Impercettibilmente, l’universo che lo circondava cominciò a farsi più scuro. Dapprima non lo notò, intento a fissare l’acqua, e poi rifletté stordito che la bufera si stava portando via anche il fiume stesso. Nell’avanzare inciampava di continuo su radici e rocce rese scivolose dal ghiaccio, e trovava sempre più faticoso agitare le braccia per riprendere l’equilibrio. Quando un sasso si mosse sotto ai suoi piedi, precipitando nell’acqua, soltanto la provvidenziale vicinanza di un alberello lo salvò dall’andargli dietro a ruzzoloni. Aggrappato al tronco si rimise in piedi, scosso da tremiti convulsi come una bestia ferita. Poi sollevò lo sguardo al cielo con un sospiro e il colore del vento lo lasciò sbigottito.

A denti stretti, schiaffeggiato dal vento, cercò di pensare. Non sarebbe sopravvissuto a una notte come quella. Avrebbe potuto trovar riparo in una grotta, in un albero cavo, o fare un tentativo d’accendere il fuoco; le probabilità di riuscire in una o l’altra di quelle cose erano ridicolmente basse. Di seguire il corso del fiume nell’oscurità non se ne parlava neppure: l’avesse perso di vista avrebbe di certo vagabondato senza meta per qualche ora, poi si sarebbe semplicemente fermato e sarebbe svanito nella neve e nel vento, trasformandosi, col suo scomparire, in un’altra curiosità di Hed, come Kern, che i Maestri avrebbero messo nella loro lista di enigmi. Considerò la sua situazione con pensieri che faticavano a prender forma, volgendo le spalle al vento per tenere almeno gli occhi aperti. Un rifugio e un fuoco, pur impossibili come apparivano, erano la sua sola speranza. Si raddrizzò contro il punto d’appoggio, rendendosi conto che era stato l’albero, non le sue gambe, a permettergli di stare in piedi. Un odoroso vapore tiepido, che lo spaventò più di quant’altro gli era accaduto quel giorno, gli investì il lato destro del volto. Sussultò e si girò: la testa candida di un vesta lo stava fissando da meno di un palmo di distanza.

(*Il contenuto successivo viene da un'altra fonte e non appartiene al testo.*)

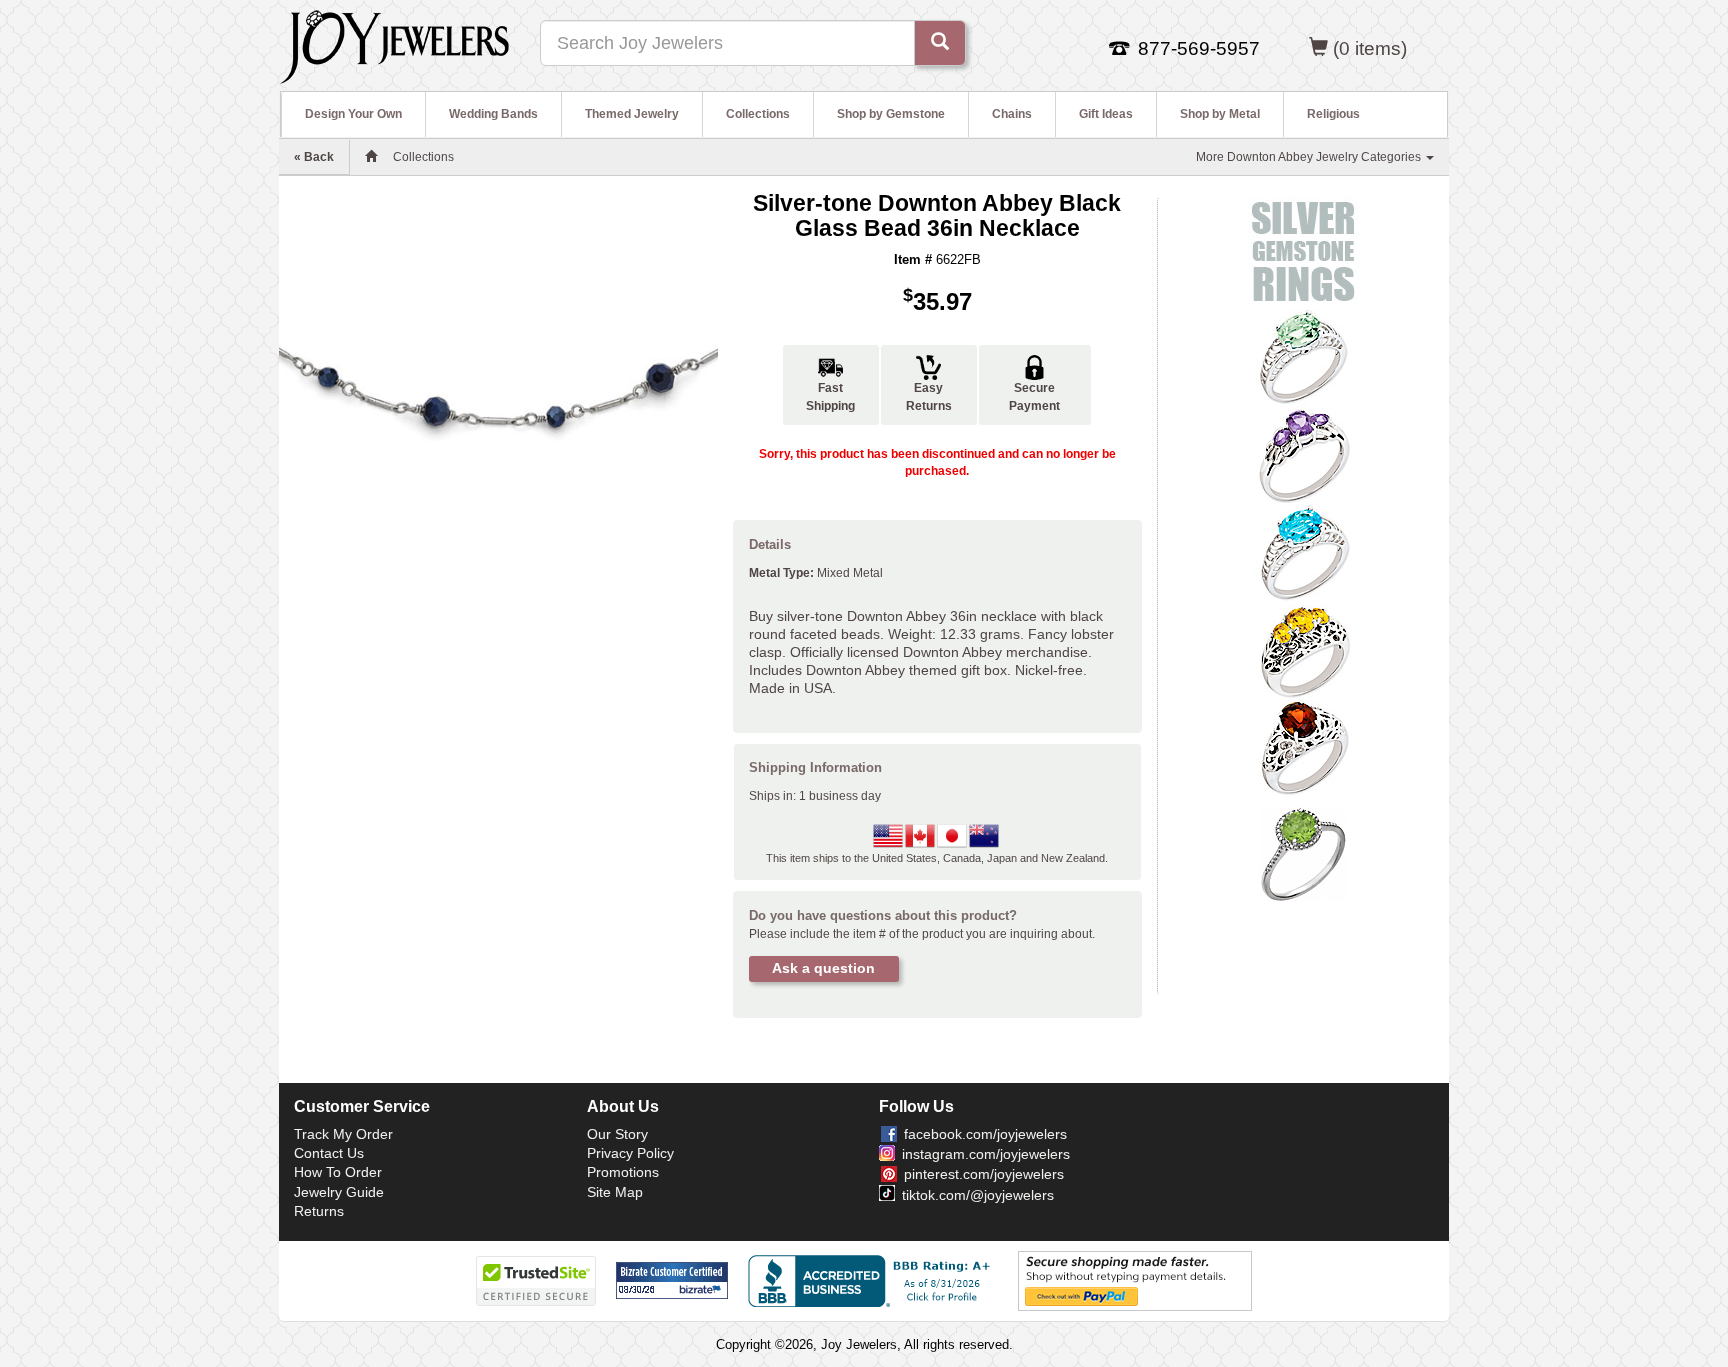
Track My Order (343, 1134)
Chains (1012, 114)
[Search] (940, 43)
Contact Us (329, 1153)
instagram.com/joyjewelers (986, 1154)
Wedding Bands (493, 114)
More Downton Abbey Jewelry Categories (1310, 157)
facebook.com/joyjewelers (985, 1134)
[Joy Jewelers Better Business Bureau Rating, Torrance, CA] (873, 1281)
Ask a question (823, 968)
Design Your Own (353, 114)
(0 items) (1370, 48)
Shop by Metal (1220, 114)
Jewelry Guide (339, 1192)
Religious (1333, 114)
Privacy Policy (630, 1153)
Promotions (623, 1172)
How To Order (338, 1172)
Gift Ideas (1106, 114)
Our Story (617, 1134)
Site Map (615, 1192)
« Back (314, 157)
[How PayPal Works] (1135, 1280)
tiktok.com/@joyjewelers (978, 1195)
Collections (758, 114)
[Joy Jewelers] (394, 44)
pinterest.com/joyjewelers (984, 1174)
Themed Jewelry (632, 114)
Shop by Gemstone (891, 114)
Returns (319, 1211)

Morgon non seppe mai quanto tempo restò a guardare vacuamente quegli occhi purpurei. Il vesta era immobile sotto la neve, e il vento gli scompigliava la folta pelliccia. Le mani di lui si mossero come per volontà propria, accarezzandogli il muso e il collo, mentre mormorava qualcosa più per rassicurare se stesso che l’animale. Seguendo con le mani il collo arcuato e il dorso si scostò dall’albero, vacillando contro il fianco peloso. Il vesta si mosse appena in avanti per mordicchiare un ramoscello. Lui strinse fra le dita la folta criniera, fece un profondo respiro, e con le ultime forze di cui disponeva gli saltò in groppa.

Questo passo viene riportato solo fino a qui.